___ DATA IN THIS EXERCISE ___

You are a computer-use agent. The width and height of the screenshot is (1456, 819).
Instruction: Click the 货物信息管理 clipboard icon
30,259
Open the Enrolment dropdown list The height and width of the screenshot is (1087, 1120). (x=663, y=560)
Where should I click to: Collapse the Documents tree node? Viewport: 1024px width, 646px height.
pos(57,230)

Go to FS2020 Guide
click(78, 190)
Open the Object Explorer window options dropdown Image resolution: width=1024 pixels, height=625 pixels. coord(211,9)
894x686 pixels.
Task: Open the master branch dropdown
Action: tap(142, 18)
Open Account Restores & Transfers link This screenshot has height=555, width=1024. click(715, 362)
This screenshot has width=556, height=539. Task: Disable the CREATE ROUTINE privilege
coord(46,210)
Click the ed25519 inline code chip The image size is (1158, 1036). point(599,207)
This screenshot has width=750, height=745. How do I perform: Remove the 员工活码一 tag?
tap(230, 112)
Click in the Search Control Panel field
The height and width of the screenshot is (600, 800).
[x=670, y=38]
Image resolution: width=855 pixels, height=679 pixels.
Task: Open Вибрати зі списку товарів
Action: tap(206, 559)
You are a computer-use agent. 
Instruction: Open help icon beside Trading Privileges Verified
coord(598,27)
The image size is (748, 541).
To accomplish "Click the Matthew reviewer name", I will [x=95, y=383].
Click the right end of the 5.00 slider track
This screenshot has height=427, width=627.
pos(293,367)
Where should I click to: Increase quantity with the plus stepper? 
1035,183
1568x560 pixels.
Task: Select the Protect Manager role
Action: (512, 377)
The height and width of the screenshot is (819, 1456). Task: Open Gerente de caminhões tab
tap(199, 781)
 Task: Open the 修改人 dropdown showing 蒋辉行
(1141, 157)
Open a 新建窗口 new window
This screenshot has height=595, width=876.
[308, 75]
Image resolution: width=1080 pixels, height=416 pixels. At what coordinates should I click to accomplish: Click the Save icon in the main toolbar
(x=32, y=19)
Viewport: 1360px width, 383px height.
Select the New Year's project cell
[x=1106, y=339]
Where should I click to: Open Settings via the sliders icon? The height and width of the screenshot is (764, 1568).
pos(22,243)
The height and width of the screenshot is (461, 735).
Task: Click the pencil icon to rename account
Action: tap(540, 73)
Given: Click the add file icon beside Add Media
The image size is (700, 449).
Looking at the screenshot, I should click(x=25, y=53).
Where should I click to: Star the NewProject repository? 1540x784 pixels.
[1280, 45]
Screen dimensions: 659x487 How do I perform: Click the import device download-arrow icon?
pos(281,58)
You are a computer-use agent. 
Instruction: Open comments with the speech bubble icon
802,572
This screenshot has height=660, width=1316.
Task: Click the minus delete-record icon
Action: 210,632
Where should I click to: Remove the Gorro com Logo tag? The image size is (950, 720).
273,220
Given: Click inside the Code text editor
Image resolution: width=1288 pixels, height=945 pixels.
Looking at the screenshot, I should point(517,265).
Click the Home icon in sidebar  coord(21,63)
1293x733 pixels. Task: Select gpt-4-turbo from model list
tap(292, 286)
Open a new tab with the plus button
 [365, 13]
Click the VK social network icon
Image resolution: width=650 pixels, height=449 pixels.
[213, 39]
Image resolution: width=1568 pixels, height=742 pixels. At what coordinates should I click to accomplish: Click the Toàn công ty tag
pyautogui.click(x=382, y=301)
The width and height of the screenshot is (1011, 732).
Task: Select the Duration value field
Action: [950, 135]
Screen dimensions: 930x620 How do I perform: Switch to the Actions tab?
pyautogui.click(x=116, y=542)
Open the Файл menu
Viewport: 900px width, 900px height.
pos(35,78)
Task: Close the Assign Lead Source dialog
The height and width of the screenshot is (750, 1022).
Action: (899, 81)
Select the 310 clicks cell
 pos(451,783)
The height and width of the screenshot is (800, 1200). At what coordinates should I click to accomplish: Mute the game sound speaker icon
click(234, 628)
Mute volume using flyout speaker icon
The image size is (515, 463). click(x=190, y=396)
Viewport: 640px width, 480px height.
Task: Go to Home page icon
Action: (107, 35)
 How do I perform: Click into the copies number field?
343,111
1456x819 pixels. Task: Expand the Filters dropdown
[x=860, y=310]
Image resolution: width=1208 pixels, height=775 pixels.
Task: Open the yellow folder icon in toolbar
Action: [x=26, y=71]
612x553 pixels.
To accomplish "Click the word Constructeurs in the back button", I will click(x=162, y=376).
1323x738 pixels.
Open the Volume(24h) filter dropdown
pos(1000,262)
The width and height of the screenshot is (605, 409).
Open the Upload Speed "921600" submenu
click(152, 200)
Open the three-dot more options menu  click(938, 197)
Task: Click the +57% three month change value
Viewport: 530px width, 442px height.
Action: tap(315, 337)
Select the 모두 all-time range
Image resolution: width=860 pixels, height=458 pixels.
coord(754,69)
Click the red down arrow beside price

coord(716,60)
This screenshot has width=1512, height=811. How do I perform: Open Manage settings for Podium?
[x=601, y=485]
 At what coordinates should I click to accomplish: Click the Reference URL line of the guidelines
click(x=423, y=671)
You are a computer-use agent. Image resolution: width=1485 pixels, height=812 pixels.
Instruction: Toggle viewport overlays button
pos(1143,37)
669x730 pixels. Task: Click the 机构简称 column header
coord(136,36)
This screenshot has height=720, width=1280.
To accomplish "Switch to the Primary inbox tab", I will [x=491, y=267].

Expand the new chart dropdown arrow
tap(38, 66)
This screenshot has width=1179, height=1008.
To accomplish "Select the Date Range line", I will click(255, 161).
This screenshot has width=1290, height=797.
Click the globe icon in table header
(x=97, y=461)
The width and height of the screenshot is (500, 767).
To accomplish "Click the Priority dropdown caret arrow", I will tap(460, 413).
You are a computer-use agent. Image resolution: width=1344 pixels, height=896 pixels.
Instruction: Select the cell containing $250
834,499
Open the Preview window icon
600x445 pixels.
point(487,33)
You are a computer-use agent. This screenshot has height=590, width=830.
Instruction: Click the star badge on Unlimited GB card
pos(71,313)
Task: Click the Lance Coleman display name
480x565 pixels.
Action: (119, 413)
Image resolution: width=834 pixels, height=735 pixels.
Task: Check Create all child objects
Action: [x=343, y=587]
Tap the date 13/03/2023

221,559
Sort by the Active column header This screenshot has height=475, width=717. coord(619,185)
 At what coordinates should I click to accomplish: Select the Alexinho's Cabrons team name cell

___

EXERCISE GOAL:
Reproduce word for word the stretch of the material from the line containing "You are a computer-use agent. Image resolution: width=1344" through the line containing "pos(71,313)", including both of those lines.

THE ANSWER:
You are a computer-use agent. Image resolution: width=1344 pixels, height=896 pixels.
Instruction: Select the cell containing $250
834,499
Open the Preview window icon
600x445 pixels.
point(487,33)
You are a computer-use agent. This screenshot has height=590, width=830.
Instruction: Click the star badge on Unlimited GB card
pos(71,313)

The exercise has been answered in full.